Whichever the product you’ve been eyeing, go in with that in mind, and don’t get swayed by the bargain bin just because it’s there, because there is probably a great reason why products are in the bargain bin.

Beware the bargain bin

There’s a reason they call a “bargain bin” what it is: sure, it might contain a bargain, but all too frequently, you find things in there that should have been binned a long time ago, and probably were labelled as bargains long before the Boxing Day sales ever began.

We’ve seen numerous gadgets that were well past their expiration date in these things, with cases for defunct phones, headphones that you’d be lucky to see work past a week, and video games that nobody ever wanted to play.

Often, the products in these bins of bargains were labelled “discounted” or “clearance” before the sales started, but during the hype of the end-of-year sales rush, you’ll see people grab everything they can just because it has a red mark, a slash through a price, or a hint that the product is on sale.

With some of these bins, you might get lucky, but you also might be falling for the trap of a store desperate to get rid of crap that it hasn’t been able to move all year.

And sure, you might find a bargain amidst this crap, but you might also end up with another crappy gift that you could’ve just left in the bin, saving yourself of some space at home, a frown, and getting yourself a coffee or an ice cream with the money instead.

Research, research, research

One common mistake found form sales is that people will buy any old thing just because the docket says you’re saving money.

That’s nuts. We review hundreds of products every year, and while many of them are good, some aren’t, and even if it came with a lower than average price tag, we still wouldn’t spend our hard earned dollars on the item.

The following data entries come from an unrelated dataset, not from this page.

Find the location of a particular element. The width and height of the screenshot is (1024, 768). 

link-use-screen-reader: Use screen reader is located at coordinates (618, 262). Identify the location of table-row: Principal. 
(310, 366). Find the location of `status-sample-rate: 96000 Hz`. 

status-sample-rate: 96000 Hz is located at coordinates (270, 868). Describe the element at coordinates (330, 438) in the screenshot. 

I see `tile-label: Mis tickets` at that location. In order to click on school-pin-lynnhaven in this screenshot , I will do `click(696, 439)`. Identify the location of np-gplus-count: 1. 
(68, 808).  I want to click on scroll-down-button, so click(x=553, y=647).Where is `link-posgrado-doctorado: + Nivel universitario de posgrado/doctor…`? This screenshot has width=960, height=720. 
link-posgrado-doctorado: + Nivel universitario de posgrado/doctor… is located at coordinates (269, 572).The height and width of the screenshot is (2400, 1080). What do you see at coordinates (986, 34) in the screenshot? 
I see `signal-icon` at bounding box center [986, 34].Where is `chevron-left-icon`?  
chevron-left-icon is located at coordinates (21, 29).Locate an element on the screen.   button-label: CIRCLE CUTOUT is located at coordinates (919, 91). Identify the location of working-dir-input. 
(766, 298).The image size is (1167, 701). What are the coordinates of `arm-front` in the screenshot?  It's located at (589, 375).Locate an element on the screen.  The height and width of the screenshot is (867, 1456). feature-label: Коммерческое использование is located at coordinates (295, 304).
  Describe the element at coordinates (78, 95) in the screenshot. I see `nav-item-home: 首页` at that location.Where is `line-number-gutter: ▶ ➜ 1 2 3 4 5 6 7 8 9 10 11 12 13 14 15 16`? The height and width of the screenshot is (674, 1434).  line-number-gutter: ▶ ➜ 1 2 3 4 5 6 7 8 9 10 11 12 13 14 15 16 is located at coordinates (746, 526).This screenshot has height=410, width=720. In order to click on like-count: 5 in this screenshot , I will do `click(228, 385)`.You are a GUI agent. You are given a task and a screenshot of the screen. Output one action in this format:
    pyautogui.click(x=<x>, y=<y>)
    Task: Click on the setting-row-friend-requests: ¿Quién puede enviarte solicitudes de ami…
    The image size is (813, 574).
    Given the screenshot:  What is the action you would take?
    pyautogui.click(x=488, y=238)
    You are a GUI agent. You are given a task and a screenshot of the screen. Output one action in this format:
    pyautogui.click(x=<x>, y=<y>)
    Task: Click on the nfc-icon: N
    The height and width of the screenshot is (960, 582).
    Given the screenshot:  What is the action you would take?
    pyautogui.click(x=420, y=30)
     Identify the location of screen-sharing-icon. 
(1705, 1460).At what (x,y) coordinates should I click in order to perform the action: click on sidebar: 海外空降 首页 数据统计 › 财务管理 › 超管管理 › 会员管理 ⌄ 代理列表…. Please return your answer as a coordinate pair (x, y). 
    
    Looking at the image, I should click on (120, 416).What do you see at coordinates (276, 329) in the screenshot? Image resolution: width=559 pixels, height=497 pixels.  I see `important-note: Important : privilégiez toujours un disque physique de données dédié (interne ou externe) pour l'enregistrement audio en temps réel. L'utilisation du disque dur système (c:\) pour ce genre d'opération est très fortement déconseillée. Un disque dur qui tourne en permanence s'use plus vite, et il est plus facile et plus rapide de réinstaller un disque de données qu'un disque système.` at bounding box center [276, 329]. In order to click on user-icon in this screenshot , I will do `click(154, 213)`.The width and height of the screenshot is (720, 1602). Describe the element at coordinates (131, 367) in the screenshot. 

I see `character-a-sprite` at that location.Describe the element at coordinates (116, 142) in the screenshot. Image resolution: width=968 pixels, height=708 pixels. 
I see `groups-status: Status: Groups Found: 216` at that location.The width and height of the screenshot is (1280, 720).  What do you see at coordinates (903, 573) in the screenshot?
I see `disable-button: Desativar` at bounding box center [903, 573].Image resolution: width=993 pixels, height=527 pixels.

Ultimately, just because something is cheap doesn’t mean you’re getting a bargain, so here’s what you can do: grab the item, keep it in your hands so no one can take it off you, and pull out your mobile phone to do a little mid-shop research.

Search on Google for the product’s name and the word “review”, and find out what reviewers like us — possibly us, depending on the results you get — are actually saying about the product.

If the scores are good, go nuts. Grab that gadget and run for the cashier, scoring yourself a bargain. If not, put the product down and save your cash for something else, preferably a product that isn’t trash.